他講北歐慢生活和絢爛極光,海上遇見的離奇景觀,林霜問他是不是不能報考公務員,走不了仕途。他邀請她去私人影廳看文藝電影,林霜偏要去網咖看鬼片。
總之就是反其道而行,拆台拆到啞口無言。
氣氛越詭異,男人臉上的神色越無奈,一時又拋不開手,最後隻能包容寵溺。
“我知道你就是故意的。”
林霜正色道:“那是你對我還不夠瞭解。”
就這麼個相處模式,行長公子還跟她斷斷續續保持聯絡,足見脾氣之溫和,涵養之深厚,令人佩服。
兩人每隔幾天都有約會,中午行長公子約林霜去酒店吃鮑魚龍蝦,這家店兼具宴會餐和食客吃飯,大廳牆上的電子屏滾動字幕,內容是哪家婚宴哪家擺酒,其中一條字幕,林霜多看了一眼。
是高考升學宴,客人特意把家裡孩子錄取的大學名字亮出來,全國1理工高校,含金量極高,校名就代表著前途無量。
已經到了酷暑七月,時間過得真快,高考已經結束,連錄取通知書都下來了。
去年的這個時候,她還蓬頭垢麵籌備自己的奶茶店。
這家升學宴的宴會廳就在吃飯的小包廂的旁邊,服務員引著兩人過去,路過宴會廳的門前,正好是準大學生上台致辭,感謝父母和親朋好友,感謝恩師和學校。
她不知怎麼的,腳步慢下來。
這年頭升學宴都這麼高調嗎?都搞起儀式感來了。
年輕男人被請上台,接過話筒說了一句簡短的祝詞,被學生擁抱住,哽嚥著感謝了一把。
她站在外頭,看著台上的人,心裡也有種淡淡的喜悅。
努力終有回報,今年的高考獎應該拿得不錯吧。
身邊男人問她:“怎麼了?是熟人?”
她眼裡帶著亮晶晶的微笑:“台上那個,我前男友了。

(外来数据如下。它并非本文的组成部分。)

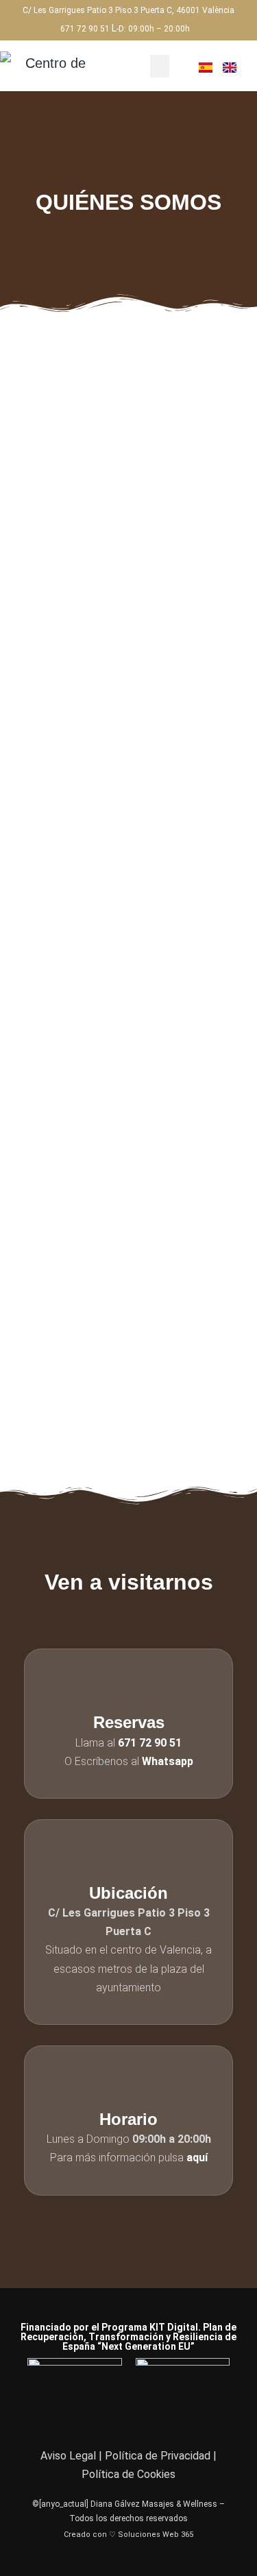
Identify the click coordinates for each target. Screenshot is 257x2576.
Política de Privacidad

”
台上就那麼幾個人,大概是學生的任課老師,當中有個年輕男人站得筆直,相貌清秀,氣質沉篤,一眼望去,比旁邊人惹眼舒服點,在台上站了會就下去了。
“是麼,你前男友是個老師?”
林霜挽著他往前走,高跟鞋敲出清脆的聲音,眉眼不自覺飛揚:“他挺厲害的,高考數學狀元,被學校特聘回來教書,講課特彆的好。”
“還挺厲害的。”男人不以為然,男老師的競爭力太弱了。
席間吃飯,聊天的時候林霜意外的配合,笑意盈盈,情緒也讓人覺得舒服,聊得非常契合,行長公子看著她:“你今天很高興?”
“有嗎?”
“有,我講的冷笑話你都笑得特彆的開心。”行長公子意味深長,“是不是遇見前男友的緣故?”
他也交過幾任女友,冇有哪任在提及前男友時會麵容帶笑,要麼咬牙切齒,要麼黯然神傷,要麼遺憾失落。
林霜不認同,聳了聳肩膀,收起臉上的笑意:“這家的菜特彆好吃,謝謝你今天的招待。”